DATA FOR THE TASK>
= Beginning of Section =

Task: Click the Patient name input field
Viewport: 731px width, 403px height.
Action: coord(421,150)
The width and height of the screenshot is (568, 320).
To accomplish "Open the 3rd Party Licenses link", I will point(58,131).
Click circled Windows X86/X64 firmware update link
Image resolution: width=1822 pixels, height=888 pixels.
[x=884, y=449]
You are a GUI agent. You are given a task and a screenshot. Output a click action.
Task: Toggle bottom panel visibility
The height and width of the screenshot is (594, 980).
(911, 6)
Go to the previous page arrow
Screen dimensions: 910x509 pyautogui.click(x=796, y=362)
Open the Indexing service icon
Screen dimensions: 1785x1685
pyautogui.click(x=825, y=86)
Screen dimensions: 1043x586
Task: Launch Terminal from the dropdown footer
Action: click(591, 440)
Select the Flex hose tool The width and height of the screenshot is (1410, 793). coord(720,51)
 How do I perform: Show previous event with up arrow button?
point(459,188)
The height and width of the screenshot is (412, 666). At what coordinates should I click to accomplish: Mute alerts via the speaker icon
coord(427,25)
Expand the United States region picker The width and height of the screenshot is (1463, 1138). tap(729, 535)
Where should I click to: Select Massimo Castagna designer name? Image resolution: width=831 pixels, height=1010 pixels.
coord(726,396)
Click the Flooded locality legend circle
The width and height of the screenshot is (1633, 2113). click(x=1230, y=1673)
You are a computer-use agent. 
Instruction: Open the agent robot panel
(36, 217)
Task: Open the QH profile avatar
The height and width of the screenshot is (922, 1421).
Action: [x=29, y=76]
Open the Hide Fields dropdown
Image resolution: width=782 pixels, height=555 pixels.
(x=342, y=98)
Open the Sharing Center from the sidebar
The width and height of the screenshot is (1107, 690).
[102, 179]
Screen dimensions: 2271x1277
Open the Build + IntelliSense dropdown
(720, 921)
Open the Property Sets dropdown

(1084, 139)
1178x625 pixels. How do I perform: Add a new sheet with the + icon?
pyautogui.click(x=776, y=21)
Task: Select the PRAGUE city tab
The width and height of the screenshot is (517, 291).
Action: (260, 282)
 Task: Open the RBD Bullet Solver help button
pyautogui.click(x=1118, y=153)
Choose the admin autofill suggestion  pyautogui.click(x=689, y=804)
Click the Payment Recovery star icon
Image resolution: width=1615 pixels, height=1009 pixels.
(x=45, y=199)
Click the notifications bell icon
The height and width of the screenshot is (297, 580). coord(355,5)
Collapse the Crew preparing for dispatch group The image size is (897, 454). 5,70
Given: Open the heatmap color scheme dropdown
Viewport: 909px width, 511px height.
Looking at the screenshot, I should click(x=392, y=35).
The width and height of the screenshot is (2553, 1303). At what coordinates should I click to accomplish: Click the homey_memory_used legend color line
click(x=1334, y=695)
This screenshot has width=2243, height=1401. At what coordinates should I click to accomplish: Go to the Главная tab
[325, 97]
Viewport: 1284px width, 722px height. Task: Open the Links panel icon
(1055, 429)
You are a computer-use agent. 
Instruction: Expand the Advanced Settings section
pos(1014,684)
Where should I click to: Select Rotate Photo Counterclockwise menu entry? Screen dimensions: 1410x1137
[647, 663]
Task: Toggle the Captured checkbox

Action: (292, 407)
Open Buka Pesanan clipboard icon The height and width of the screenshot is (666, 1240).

= End of Section =

TO DO>
Line by line, copy the entries above exactly as they appear.

SOLUTION BELOW>
Task: Click the Patient name input field
Viewport: 731px width, 403px height.
Action: coord(421,150)
The width and height of the screenshot is (568, 320).
To accomplish "Open the 3rd Party Licenses link", I will point(58,131).
Click circled Windows X86/X64 firmware update link
Image resolution: width=1822 pixels, height=888 pixels.
[x=884, y=449]
You are a GUI agent. You are given a task and a screenshot. Output a click action.
Task: Toggle bottom panel visibility
The height and width of the screenshot is (594, 980).
(911, 6)
Go to the previous page arrow
Screen dimensions: 910x509 pyautogui.click(x=796, y=362)
Open the Indexing service icon
Screen dimensions: 1785x1685
pyautogui.click(x=825, y=86)
Screen dimensions: 1043x586
Task: Launch Terminal from the dropdown footer
Action: click(591, 440)
Select the Flex hose tool The width and height of the screenshot is (1410, 793). coord(720,51)
 How do I perform: Show previous event with up arrow button?
point(459,188)
The height and width of the screenshot is (412, 666). At what coordinates should I click to accomplish: Mute alerts via the speaker icon
coord(427,25)
Expand the United States region picker The width and height of the screenshot is (1463, 1138). tap(729, 535)
Where should I click to: Select Massimo Castagna designer name? Image resolution: width=831 pixels, height=1010 pixels.
coord(726,396)
Click the Flooded locality legend circle
The width and height of the screenshot is (1633, 2113). click(x=1230, y=1673)
You are a computer-use agent. 
Instruction: Open the agent robot panel
(36, 217)
Task: Open the QH profile avatar
The height and width of the screenshot is (922, 1421).
Action: [x=29, y=76]
Open the Hide Fields dropdown
Image resolution: width=782 pixels, height=555 pixels.
(x=342, y=98)
Open the Sharing Center from the sidebar
The width and height of the screenshot is (1107, 690).
[102, 179]
Screen dimensions: 2271x1277
Open the Build + IntelliSense dropdown
(720, 921)
Open the Property Sets dropdown

(1084, 139)
1178x625 pixels. How do I perform: Add a new sheet with the + icon?
pyautogui.click(x=776, y=21)
Task: Select the PRAGUE city tab
The width and height of the screenshot is (517, 291).
Action: (260, 282)
 Task: Open the RBD Bullet Solver help button
pyautogui.click(x=1118, y=153)
Choose the admin autofill suggestion  pyautogui.click(x=689, y=804)
Click the Payment Recovery star icon
Image resolution: width=1615 pixels, height=1009 pixels.
(x=45, y=199)
Click the notifications bell icon
The height and width of the screenshot is (297, 580). coord(355,5)
Collapse the Crew preparing for dispatch group The image size is (897, 454). 5,70
Given: Open the heatmap color scheme dropdown
Viewport: 909px width, 511px height.
Looking at the screenshot, I should click(x=392, y=35).
The width and height of the screenshot is (2553, 1303). At what coordinates should I click to accomplish: Click the homey_memory_used legend color line
click(x=1334, y=695)
This screenshot has width=2243, height=1401. At what coordinates should I click to accomplish: Go to the Главная tab
[325, 97]
Viewport: 1284px width, 722px height. Task: Open the Links panel icon
(1055, 429)
You are a computer-use agent. 
Instruction: Expand the Advanced Settings section
pos(1014,684)
Where should I click to: Select Rotate Photo Counterclockwise menu entry? Screen dimensions: 1410x1137
[647, 663]
Task: Toggle the Captured checkbox

Action: (292, 407)
Open Buka Pesanan clipboard icon The height and width of the screenshot is (666, 1240).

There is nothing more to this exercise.